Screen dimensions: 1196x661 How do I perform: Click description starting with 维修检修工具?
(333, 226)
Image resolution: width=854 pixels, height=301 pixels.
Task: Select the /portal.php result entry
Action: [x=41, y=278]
= = = = = = =
WRITTEN PROBLEM
Convert every line of the entries above into a JSON list of strings, one string per line, leaving out any blank lines.

TASK ANSWER
[
  "Screen dimensions: 1196x661 How do I perform: Click description starting with 维修检修工具?",
  "(333, 226)",
  "Image resolution: width=854 pixels, height=301 pixels.",
  "Task: Select the /portal.php result entry",
  "Action: [x=41, y=278]"
]